[PROBLEM DETAILS] Make an exact copy of the entries, and keep any pictures out of it.

----------------------------------------

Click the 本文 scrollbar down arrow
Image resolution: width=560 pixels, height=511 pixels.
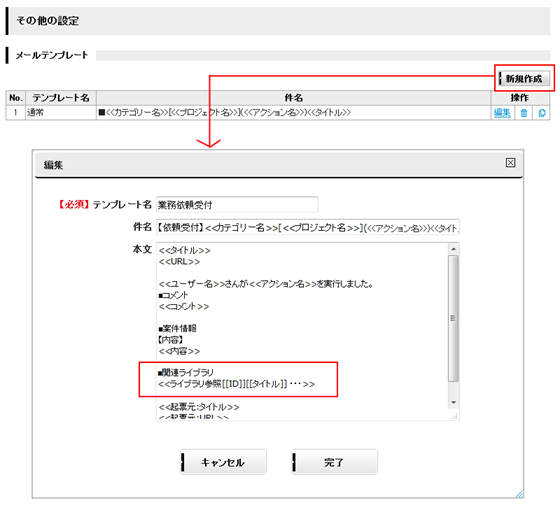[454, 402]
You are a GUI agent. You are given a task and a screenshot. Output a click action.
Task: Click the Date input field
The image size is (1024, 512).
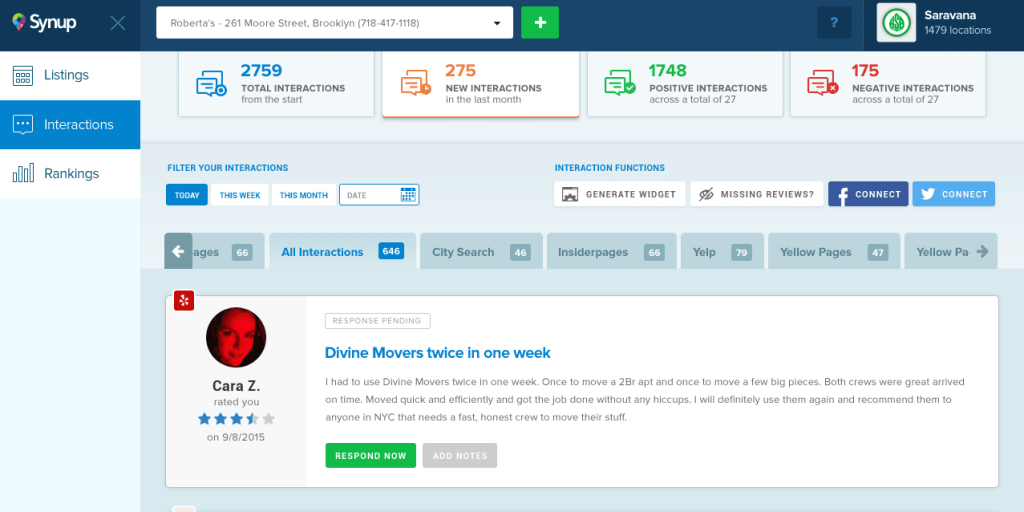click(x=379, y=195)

----------------------------------------

[WORKED SOLUTION]
Click the 本文 scrollbar down arrow
Image resolution: width=560 pixels, height=511 pixels.
[454, 402]
You are a GUI agent. You are given a task and a screenshot. Output a click action.
Task: Click the Date input field
The image size is (1024, 512).
click(x=379, y=195)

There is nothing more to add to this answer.